In [1]:
import os
import numpy as np
import keras
from keras.datasets import reuters, imdb
from keras.models import Sequential
from keras.layers import LSTM, SimpleRNN, GRU, Dense, Dropout, Activation, Embedding
from keras.preprocessing.text import Tokenizer
from keras.preprocessing import sequence
from sklearn.model_selection import train_test_split
import pandas as pd

In [2]:
EMBEDDING_DIM = 50
# load in training/test set
data = pd.read_csv('tweets.160k.random.csv', encoding='utf-8')
data.head()



Unnamed: 0,label,id,date,query,user,text
0,4,1985770747,Sun May 31 17:44:25 PDT 2009,NO_QUERY,vozabala,Getting ready for another week of fun and game...
1,0,2322735567,Wed Jun 24 23:10:08 PDT 2009,NO_QUERY,liannecab,"http://twitpic.com/8cp6u - I want it, sooo bad"
2,0,1972997427,Sat May 30 10:16:49 PDT 2009,NO_QUERY,nadhirarchangel,iloveyousincethe1stgradeitsthefirsttimewemet ...
3,0,2230992481,Thu Jun 18 17:53:46 PDT 2009,NO_QUERY,doughamlin,@extendr I can add :skype links but :aim links...
4,4,2053227537,Sat Jun 06 03:46:32 PDT 2009,NO_QUERY,Mariallama,just woke up at to rain. . . on the plus side ...


In [3]:
data['label'].value_counts()

4    80259
0    79741
Name: label, dtype: int64

In [4]:
vocab_size = 20000
tokenizer = Tokenizer(num_words= vocab_size)
tokenizer.fit_on_texts(data['text'])
sequences = tokenizer.texts_to_sequences(data['text'])
word_index = tokenizer.word_index
tweets = sequence.pad_sequences(sequences, padding='post', maxlen=50)


In [5]:
labels = data['label']
labels = labels.replace(4,1) # replace label '4' with '1' to facilitate one-hot encoding
x_train, x_test, y_train, y_test = train_test_split(tweets, labels, test_size=0.2)

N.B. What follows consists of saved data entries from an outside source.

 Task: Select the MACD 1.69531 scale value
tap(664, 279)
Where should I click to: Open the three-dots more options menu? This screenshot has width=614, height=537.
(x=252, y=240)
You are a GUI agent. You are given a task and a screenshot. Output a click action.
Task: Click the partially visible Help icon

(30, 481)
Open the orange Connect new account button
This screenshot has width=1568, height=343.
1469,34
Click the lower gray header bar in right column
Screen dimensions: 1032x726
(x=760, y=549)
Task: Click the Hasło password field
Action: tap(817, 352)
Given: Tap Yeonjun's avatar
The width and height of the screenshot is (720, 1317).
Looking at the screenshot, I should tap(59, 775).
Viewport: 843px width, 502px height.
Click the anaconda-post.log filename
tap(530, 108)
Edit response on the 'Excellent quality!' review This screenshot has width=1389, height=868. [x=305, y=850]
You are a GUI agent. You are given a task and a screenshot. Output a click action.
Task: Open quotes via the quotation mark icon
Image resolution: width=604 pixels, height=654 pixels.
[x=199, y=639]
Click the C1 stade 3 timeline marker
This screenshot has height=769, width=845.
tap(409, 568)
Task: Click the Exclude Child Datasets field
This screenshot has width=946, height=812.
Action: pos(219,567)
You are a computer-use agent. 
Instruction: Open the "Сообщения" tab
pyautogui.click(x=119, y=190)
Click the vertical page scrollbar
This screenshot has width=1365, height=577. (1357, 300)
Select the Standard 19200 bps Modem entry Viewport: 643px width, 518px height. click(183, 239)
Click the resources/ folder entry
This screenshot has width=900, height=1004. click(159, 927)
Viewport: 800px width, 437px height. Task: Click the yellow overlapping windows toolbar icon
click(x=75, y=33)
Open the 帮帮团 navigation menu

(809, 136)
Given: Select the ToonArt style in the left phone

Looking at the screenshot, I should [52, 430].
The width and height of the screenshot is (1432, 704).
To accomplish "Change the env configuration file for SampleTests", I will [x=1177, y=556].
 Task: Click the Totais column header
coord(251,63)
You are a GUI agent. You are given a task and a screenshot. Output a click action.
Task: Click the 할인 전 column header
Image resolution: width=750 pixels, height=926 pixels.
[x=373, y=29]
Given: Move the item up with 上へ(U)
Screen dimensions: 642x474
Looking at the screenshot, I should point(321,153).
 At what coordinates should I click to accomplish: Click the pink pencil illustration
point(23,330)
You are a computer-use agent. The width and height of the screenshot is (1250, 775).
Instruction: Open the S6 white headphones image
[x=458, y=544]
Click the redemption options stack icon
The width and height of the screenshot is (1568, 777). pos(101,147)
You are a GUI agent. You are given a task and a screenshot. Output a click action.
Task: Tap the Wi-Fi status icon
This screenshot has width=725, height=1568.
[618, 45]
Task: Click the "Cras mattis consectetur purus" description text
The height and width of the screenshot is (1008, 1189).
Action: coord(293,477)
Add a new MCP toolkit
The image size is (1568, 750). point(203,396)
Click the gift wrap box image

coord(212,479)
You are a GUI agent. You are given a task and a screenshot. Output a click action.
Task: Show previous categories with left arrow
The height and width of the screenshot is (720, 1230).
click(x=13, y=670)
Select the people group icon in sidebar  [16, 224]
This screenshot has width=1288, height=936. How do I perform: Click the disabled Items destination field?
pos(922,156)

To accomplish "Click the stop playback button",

print(len(x_train), 'train sequences')
print(len(x_test), 'test sequences')



128000 train sequences
32000 test sequences


In [6]:
y_train = keras.utils.to_categorical(y_train) # 2 classes
y_test = keras.utils.to_categorical(y_test)

embeddings_index = {}
f = open('glove.6B.50d.txt')
for line in f:
    values = line.split()
    word = values[0]
    coefs = np.asarray(values[1:], dtype='float32')
    embeddings_index[word] = coefs
f.close()

print('Found %s word vectors.' % len(embeddings_index))



Found 400000 word vectors.


In [7]:
embedding_matrix = np.zeros((len(word_index) + 1, EMBEDDING_DIM))
for word, i in word_index.items():
    embedding_vector = embeddings_index.get(word)
    if embedding_vector is not None:
        # words not found in embedding index will be all-zeros.
        embedding_matrix[i] = embedding_vector

# Simple RNN

In [8]:
model = Sequential()
model.add(Embedding(len(word_index)+1, EMBEDDING_DIM, weights=[embedding_matrix], trainable=False))
model.add(SimpleRNN(128))
model.add(Dense(2))
model.add(Activation('softmax'))

model.compile(loss='categorical_crossentropy', optimizer='adam', metrics=['accuracy'])

model.build()


In [9]:
print(model.summary())

Model: "sequential"
_________________________________________________________________
Layer (type)                 Output Shape              Param #   
embedding (Embedding)        (None, None, 50)          6910550   
_________________________________________________________________
simple_rnn (SimpleRNN)       (None, 128)               22912     
_________________________________________________________________
dense (Dense)                (None, 2)                 258       
_________________________________________________________________
activation (Activation)      (None, 2)                 0         
Total params: 6,933,720
Trainable params: 23,170
Non-trainable params: 6,910,550
_________________________________________________________________
None


In [10]:
history = model.fit(x_train, y_train, batch_size=128, epochs=3, verbose=1, validation_split=0.2)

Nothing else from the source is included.